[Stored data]

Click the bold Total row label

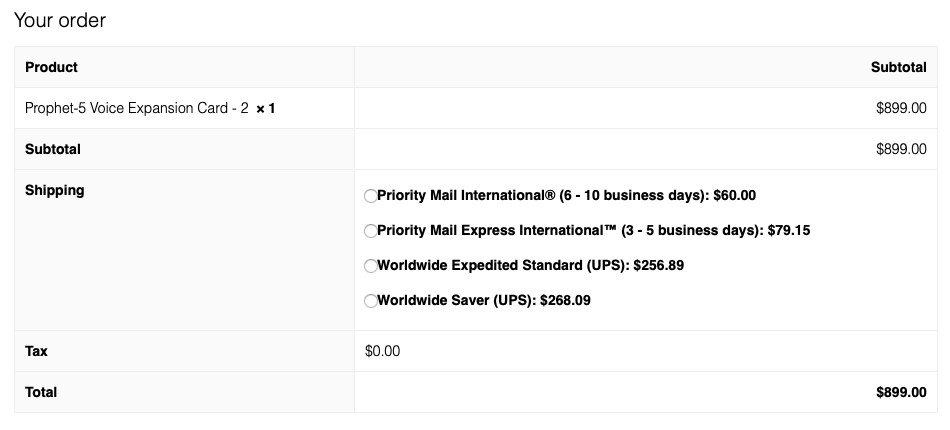tap(41, 392)
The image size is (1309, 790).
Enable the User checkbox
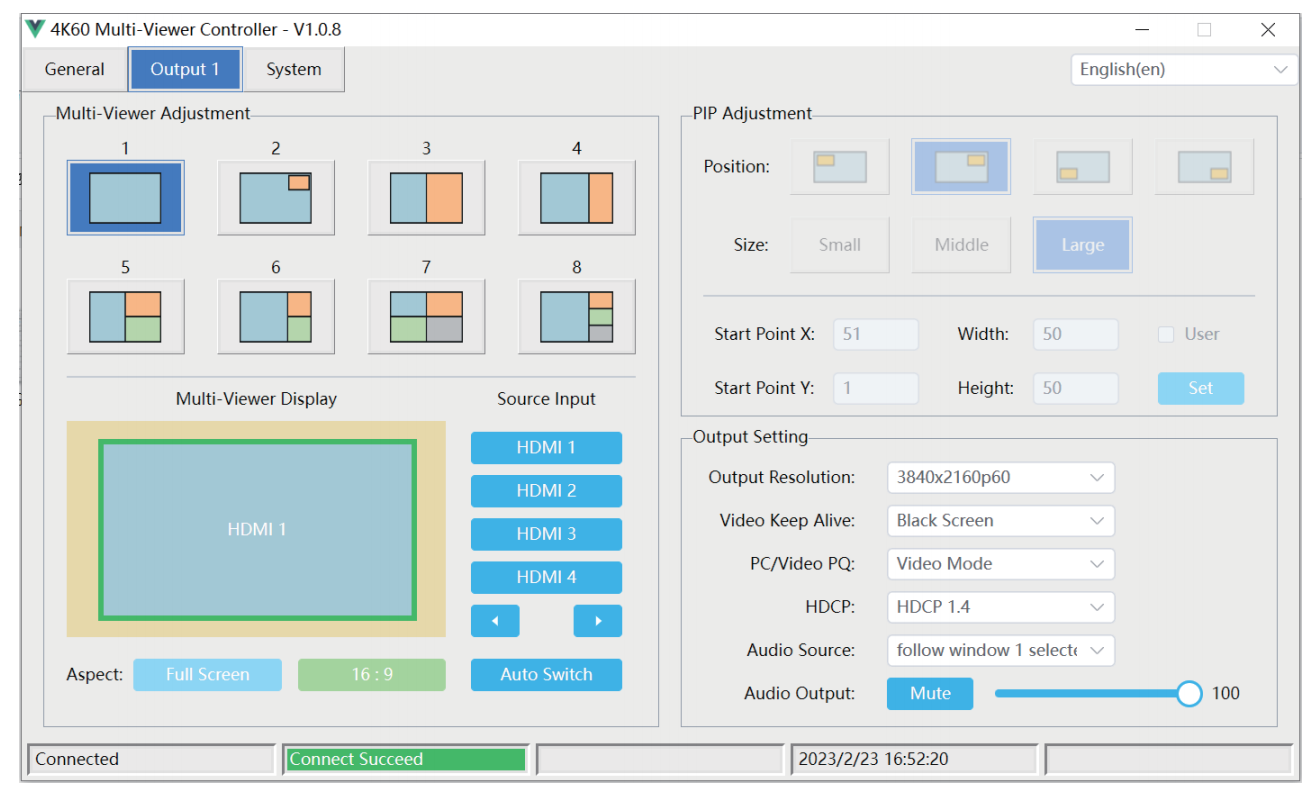coord(1166,334)
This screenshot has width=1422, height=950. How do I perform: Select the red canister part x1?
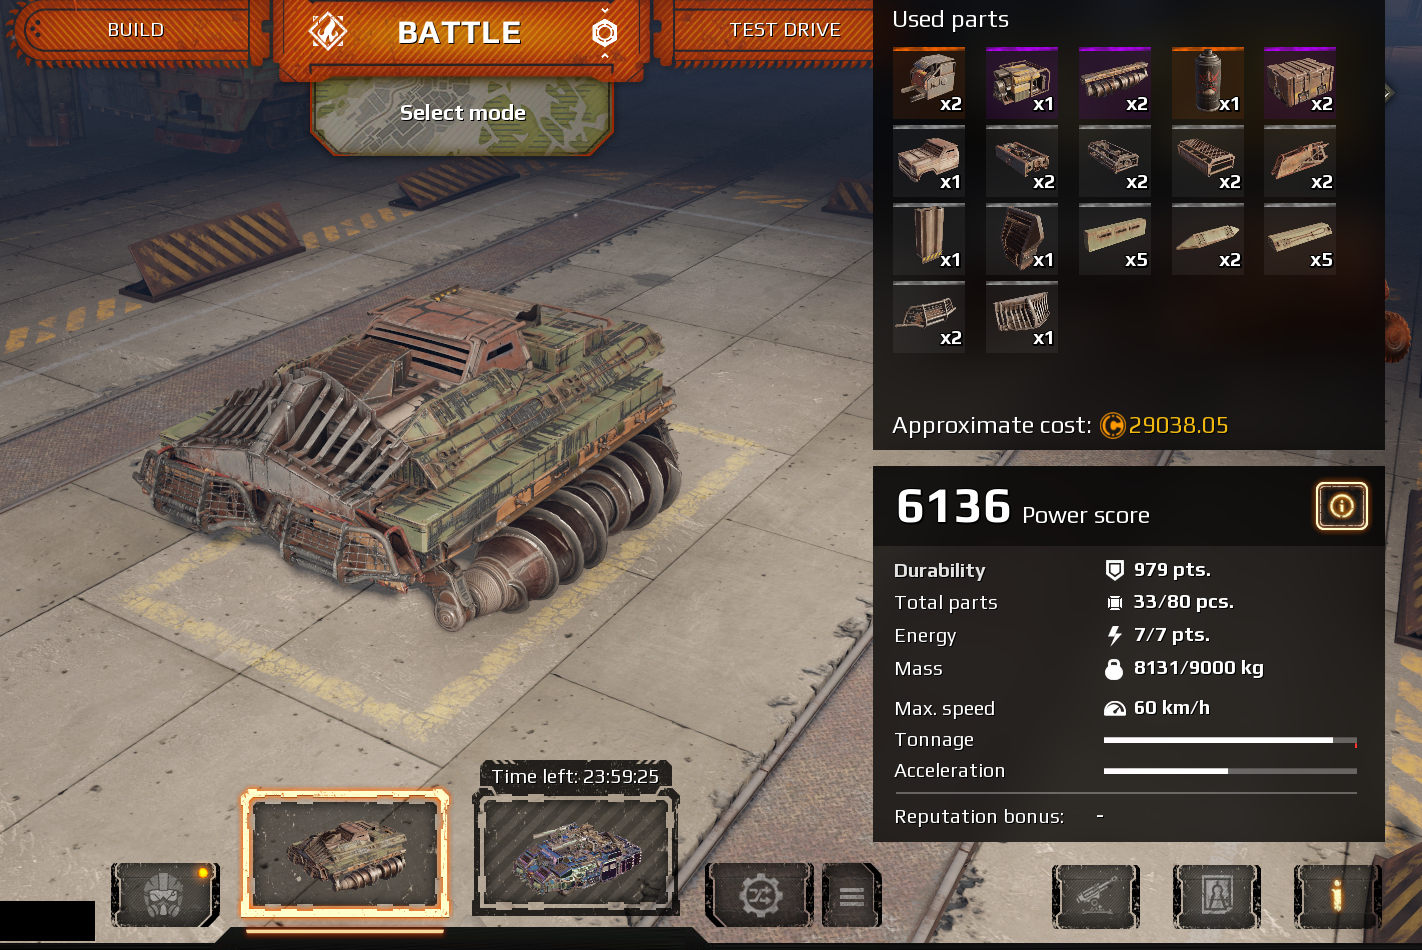coord(1208,83)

**HOW TO COMPLETE THIS TASK**
Apart from the images, please copy every line of the data exactly as written.

**ANSWER**
Click the bold Total row label

tap(41, 392)
The image size is (1309, 790).
Enable the User checkbox
coord(1166,334)
This screenshot has width=1422, height=950. How do I perform: Select the red canister part x1?
coord(1208,83)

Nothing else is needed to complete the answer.